WHAT IS REQUIRED:
Render the entries in the part that opens with the line containing "The height and width of the screenshot is (651, 841)." and closes with the line containing "will tap(457, 70)." as a two-column CSV with the columns request and answer. Use one row per entry, and put each value in a single quoted field with line breaks replaced by spaces.

━━━ RECORDS FOR THIS TASK

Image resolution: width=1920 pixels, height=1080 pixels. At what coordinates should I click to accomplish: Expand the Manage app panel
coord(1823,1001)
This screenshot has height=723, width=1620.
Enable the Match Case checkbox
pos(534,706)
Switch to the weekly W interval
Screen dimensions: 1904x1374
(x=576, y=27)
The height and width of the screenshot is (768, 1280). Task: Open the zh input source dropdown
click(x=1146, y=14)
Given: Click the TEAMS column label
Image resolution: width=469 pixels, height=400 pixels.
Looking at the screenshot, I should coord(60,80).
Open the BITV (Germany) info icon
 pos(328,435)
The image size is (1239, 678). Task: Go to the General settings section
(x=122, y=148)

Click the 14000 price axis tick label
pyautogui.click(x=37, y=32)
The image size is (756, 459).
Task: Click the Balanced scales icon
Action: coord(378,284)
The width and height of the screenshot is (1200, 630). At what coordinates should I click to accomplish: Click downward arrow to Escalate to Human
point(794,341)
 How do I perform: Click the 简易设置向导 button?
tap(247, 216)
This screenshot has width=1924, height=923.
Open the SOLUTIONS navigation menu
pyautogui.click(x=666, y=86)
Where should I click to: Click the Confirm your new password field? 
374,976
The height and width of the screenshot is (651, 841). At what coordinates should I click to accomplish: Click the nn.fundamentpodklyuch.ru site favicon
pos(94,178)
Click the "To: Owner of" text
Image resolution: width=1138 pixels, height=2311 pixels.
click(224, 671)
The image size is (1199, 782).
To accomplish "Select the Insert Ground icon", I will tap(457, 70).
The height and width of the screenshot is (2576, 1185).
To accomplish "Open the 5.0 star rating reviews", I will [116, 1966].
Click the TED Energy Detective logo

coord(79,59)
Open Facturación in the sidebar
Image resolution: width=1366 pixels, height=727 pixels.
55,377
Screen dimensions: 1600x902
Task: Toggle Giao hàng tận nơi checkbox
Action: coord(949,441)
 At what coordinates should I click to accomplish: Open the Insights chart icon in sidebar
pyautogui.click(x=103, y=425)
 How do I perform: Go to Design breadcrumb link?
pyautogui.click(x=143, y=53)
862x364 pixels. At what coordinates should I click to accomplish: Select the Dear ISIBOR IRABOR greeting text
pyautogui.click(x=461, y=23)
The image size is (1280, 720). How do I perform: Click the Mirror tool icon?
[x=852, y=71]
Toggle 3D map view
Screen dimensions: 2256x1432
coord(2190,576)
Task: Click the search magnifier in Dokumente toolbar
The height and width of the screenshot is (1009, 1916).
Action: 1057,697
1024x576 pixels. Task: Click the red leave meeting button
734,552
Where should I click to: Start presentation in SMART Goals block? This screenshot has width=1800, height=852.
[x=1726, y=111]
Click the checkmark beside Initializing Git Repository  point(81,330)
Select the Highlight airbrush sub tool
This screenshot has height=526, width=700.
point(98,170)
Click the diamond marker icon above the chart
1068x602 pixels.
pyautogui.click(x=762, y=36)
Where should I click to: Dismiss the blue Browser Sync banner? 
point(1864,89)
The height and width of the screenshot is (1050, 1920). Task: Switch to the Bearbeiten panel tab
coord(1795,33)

━━━━━━

EXERCISE SOLUTION:
request,answer
"The height and width of the screenshot is (651, 841). At what coordinates should I click to accomplish: Click the nn.fundamentpodklyuch.ru site favicon","pos(94,178)"
"Click the ""To: Owner of"" text Image resolution: width=1138 pixels, height=2311 pixels.","click(224, 671)"
"The image size is (1199, 782). To accomplish ""Select the Insert Ground icon"",","I will tap(457, 70)."